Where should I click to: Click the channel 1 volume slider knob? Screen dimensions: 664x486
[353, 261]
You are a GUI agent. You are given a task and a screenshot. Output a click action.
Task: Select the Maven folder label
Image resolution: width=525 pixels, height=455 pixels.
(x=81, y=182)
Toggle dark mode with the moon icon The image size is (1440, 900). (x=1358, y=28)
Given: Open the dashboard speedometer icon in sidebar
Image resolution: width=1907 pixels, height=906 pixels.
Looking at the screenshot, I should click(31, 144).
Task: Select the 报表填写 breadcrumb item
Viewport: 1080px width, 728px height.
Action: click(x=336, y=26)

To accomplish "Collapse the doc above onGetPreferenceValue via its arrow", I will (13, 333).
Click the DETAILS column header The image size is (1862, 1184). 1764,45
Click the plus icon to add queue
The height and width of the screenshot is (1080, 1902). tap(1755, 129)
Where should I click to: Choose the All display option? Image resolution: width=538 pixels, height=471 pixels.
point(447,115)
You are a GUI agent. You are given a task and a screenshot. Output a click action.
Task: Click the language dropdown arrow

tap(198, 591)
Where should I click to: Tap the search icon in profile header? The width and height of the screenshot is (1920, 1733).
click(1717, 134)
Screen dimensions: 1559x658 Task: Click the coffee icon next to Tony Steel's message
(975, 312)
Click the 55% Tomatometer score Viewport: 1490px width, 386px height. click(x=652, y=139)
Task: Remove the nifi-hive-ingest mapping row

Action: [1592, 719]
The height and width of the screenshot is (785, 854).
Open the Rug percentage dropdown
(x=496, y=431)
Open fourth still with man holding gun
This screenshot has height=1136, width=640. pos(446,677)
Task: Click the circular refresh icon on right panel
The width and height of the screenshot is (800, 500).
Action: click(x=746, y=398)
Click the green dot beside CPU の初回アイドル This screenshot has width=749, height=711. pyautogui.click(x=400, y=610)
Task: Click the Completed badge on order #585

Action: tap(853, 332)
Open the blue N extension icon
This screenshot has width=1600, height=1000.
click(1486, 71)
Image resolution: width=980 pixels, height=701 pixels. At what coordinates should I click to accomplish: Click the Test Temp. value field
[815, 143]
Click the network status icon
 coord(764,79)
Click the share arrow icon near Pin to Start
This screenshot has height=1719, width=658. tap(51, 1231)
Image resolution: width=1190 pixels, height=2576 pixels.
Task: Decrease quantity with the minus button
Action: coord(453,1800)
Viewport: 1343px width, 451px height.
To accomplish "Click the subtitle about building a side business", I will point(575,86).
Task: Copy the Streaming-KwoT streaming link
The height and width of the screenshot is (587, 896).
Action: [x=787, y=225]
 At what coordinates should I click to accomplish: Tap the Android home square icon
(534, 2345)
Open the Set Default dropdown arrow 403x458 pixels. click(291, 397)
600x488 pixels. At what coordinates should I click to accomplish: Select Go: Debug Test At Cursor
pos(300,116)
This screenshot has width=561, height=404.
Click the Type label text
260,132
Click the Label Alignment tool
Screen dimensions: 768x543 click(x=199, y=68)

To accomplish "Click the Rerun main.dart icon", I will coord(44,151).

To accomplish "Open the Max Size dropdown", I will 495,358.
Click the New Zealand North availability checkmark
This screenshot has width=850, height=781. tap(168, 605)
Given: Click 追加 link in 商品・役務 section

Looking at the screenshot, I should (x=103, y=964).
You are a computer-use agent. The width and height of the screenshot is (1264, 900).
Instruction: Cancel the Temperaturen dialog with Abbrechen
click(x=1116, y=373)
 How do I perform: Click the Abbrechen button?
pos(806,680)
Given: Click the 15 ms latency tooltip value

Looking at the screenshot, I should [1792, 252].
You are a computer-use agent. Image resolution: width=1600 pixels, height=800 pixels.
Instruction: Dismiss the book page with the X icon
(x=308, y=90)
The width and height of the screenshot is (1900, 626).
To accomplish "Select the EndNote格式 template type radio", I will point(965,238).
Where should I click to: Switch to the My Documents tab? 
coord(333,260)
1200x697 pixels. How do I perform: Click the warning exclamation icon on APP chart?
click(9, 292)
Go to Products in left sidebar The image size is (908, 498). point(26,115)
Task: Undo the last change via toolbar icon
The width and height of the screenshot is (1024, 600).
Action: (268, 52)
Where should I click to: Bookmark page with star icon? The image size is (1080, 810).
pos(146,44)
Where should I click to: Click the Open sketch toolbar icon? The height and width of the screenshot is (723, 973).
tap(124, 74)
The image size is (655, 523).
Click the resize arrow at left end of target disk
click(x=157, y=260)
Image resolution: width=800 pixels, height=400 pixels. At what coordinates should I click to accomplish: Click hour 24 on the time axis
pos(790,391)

* * *

The problem: Reproduce the data. Keep it exact.

Final answer:
Where should I click to: Click the channel 1 volume slider knob? Screen dimensions: 664x486
[353, 261]
You are a GUI agent. You are given a task and a screenshot. Output a click action.
Task: Select the Maven folder label
Image resolution: width=525 pixels, height=455 pixels.
(x=81, y=182)
Toggle dark mode with the moon icon The image size is (1440, 900). (x=1358, y=28)
Given: Open the dashboard speedometer icon in sidebar
Image resolution: width=1907 pixels, height=906 pixels.
Looking at the screenshot, I should click(31, 144).
Task: Select the 报表填写 breadcrumb item
Viewport: 1080px width, 728px height.
Action: click(x=336, y=26)

To accomplish "Collapse the doc above onGetPreferenceValue via its arrow", I will (13, 333).
Click the DETAILS column header The image size is (1862, 1184). 1764,45
Click the plus icon to add queue
The height and width of the screenshot is (1080, 1902). tap(1755, 129)
Where should I click to: Choose the All display option? Image resolution: width=538 pixels, height=471 pixels.
point(447,115)
You are a GUI agent. You are given a task and a screenshot. Output a click action.
Task: Click the language dropdown arrow

tap(198, 591)
Where should I click to: Tap the search icon in profile header? The width and height of the screenshot is (1920, 1733).
click(1717, 134)
Screen dimensions: 1559x658 Task: Click the coffee icon next to Tony Steel's message
(975, 312)
Click the 55% Tomatometer score Viewport: 1490px width, 386px height. click(x=652, y=139)
Task: Remove the nifi-hive-ingest mapping row

Action: [1592, 719]
The height and width of the screenshot is (785, 854).
Open the Rug percentage dropdown
(x=496, y=431)
Open fourth still with man holding gun
This screenshot has height=1136, width=640. pos(446,677)
Task: Click the circular refresh icon on right panel
The width and height of the screenshot is (800, 500).
Action: click(x=746, y=398)
Click the green dot beside CPU の初回アイドル This screenshot has width=749, height=711. pyautogui.click(x=400, y=610)
Task: Click the Completed badge on order #585

Action: tap(853, 332)
Open the blue N extension icon
This screenshot has width=1600, height=1000.
click(1486, 71)
Image resolution: width=980 pixels, height=701 pixels. At what coordinates should I click to accomplish: Click the Test Temp. value field
[815, 143]
Click the network status icon
 coord(764,79)
Click the share arrow icon near Pin to Start
This screenshot has height=1719, width=658. tap(51, 1231)
Image resolution: width=1190 pixels, height=2576 pixels.
Task: Decrease quantity with the minus button
Action: coord(453,1800)
Viewport: 1343px width, 451px height.
To accomplish "Click the subtitle about building a side business", I will point(575,86).
Task: Copy the Streaming-KwoT streaming link
The height and width of the screenshot is (587, 896).
Action: [x=787, y=225]
 At what coordinates should I click to accomplish: Tap the Android home square icon
(534, 2345)
Open the Set Default dropdown arrow 403x458 pixels. click(291, 397)
600x488 pixels. At what coordinates should I click to accomplish: Select Go: Debug Test At Cursor
pos(300,116)
This screenshot has width=561, height=404.
Click the Type label text
260,132
Click the Label Alignment tool
Screen dimensions: 768x543 click(x=199, y=68)

To accomplish "Click the Rerun main.dart icon", I will coord(44,151).

To accomplish "Open the Max Size dropdown", I will 495,358.
Click the New Zealand North availability checkmark
This screenshot has width=850, height=781. tap(168, 605)
Given: Click 追加 link in 商品・役務 section

Looking at the screenshot, I should (x=103, y=964).
You are a computer-use agent. The width and height of the screenshot is (1264, 900).
Instruction: Cancel the Temperaturen dialog with Abbrechen
click(x=1116, y=373)
 How do I perform: Click the Abbrechen button?
pos(806,680)
Given: Click the 15 ms latency tooltip value

Looking at the screenshot, I should [1792, 252].
You are a computer-use agent. Image resolution: width=1600 pixels, height=800 pixels.
Instruction: Dismiss the book page with the X icon
(x=308, y=90)
The width and height of the screenshot is (1900, 626).
To accomplish "Select the EndNote格式 template type radio", I will point(965,238).
Where should I click to: Switch to the My Documents tab? 
coord(333,260)
1200x697 pixels. How do I perform: Click the warning exclamation icon on APP chart?
click(9, 292)
Go to Products in left sidebar The image size is (908, 498). point(26,115)
Task: Undo the last change via toolbar icon
The width and height of the screenshot is (1024, 600).
Action: (268, 52)
Where should I click to: Bookmark page with star icon? The image size is (1080, 810).
pos(146,44)
Where should I click to: Click the Open sketch toolbar icon? The height and width of the screenshot is (723, 973).
tap(124, 74)
The image size is (655, 523).
Click the resize arrow at left end of target disk
click(x=157, y=260)
Image resolution: width=800 pixels, height=400 pixels. At what coordinates should I click to accomplish: Click hour 24 on the time axis
pos(790,391)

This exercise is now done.